INFORMATION SUPPLIED –
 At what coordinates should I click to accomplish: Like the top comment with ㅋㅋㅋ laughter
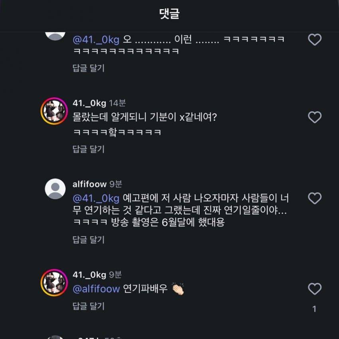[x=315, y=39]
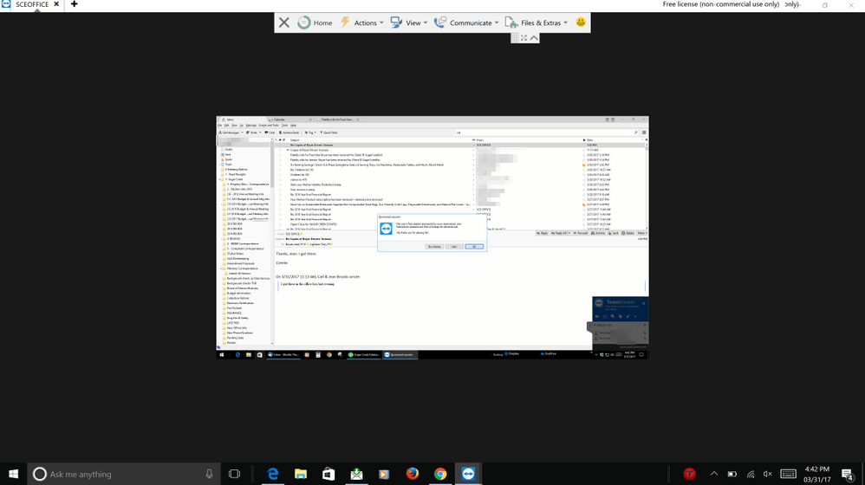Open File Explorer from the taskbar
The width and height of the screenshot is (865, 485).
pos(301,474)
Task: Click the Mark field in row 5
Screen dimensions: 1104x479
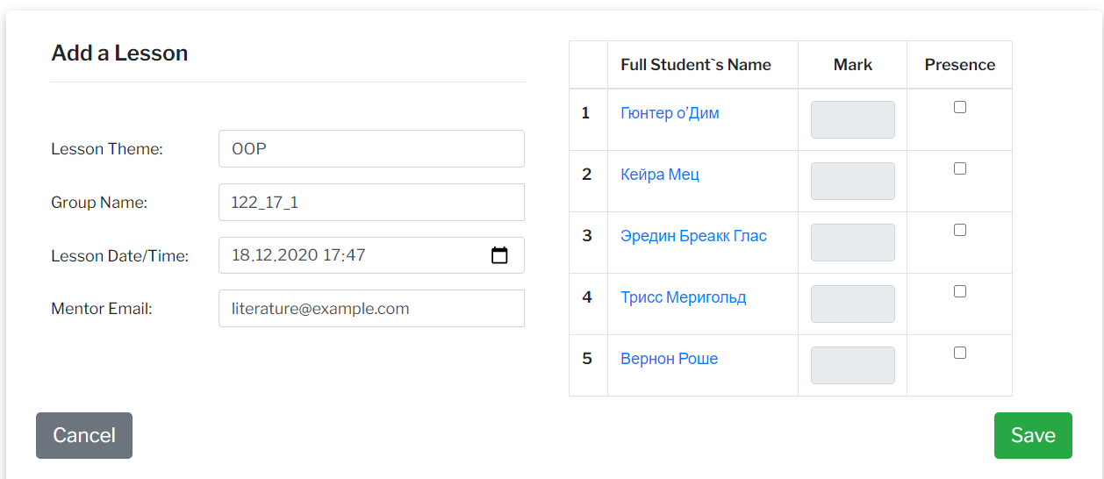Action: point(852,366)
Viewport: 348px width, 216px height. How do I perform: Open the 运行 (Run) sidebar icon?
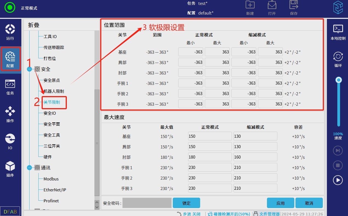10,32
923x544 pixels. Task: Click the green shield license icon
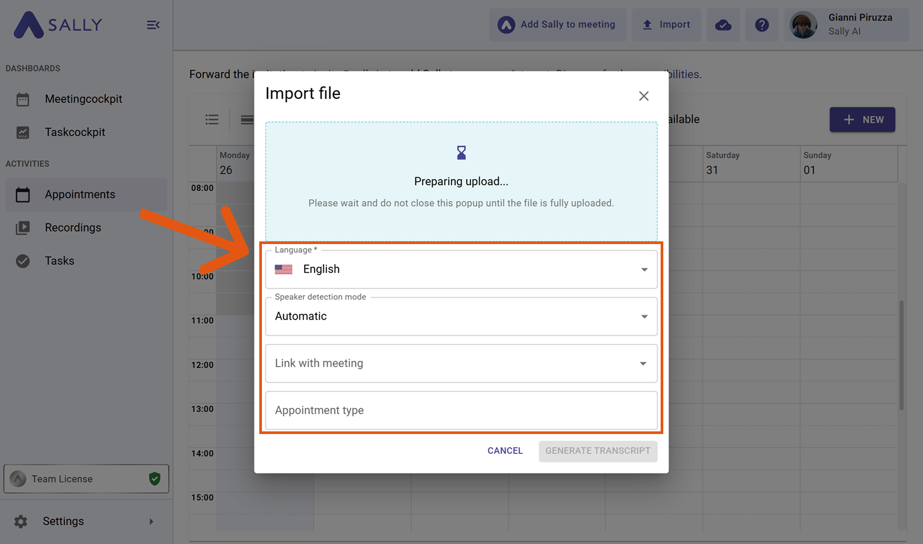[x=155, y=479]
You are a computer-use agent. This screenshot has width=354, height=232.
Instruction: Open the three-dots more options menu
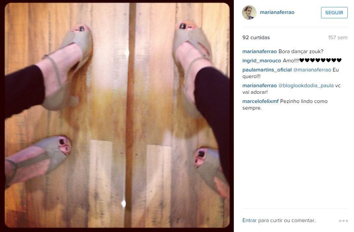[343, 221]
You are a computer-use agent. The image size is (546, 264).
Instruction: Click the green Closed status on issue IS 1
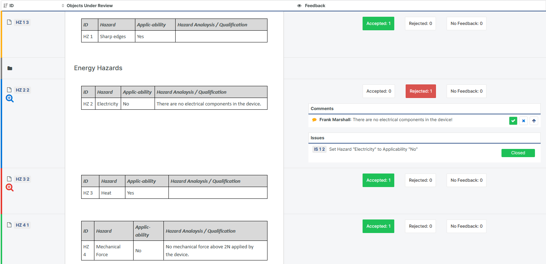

TO DO – Transcribe all of the material above line for line, without changing anything. Leave the pictures out of your copy.

FINISHED TASK –
 At what coordinates should I click to accomplish: Like the top comment with ㅋㅋㅋ laughter
[x=315, y=39]
Open File Explorer from the taskbar
The width and height of the screenshot is (865, 485).
pos(301,474)
Task: Click the Mark field in row 5
Screen dimensions: 1104x479
Action: point(852,366)
Viewport: 348px width, 216px height. How do I perform: Open the 运行 (Run) sidebar icon?
10,32
923x544 pixels. Task: Click the green shield license icon
[x=155, y=479]
You are a computer-use agent. This screenshot has width=354, height=232.
Instruction: Open the three-dots more options menu
[343, 221]
You are a computer-use agent. The image size is (546, 264).
Instruction: Click the green Closed status on issue IS 1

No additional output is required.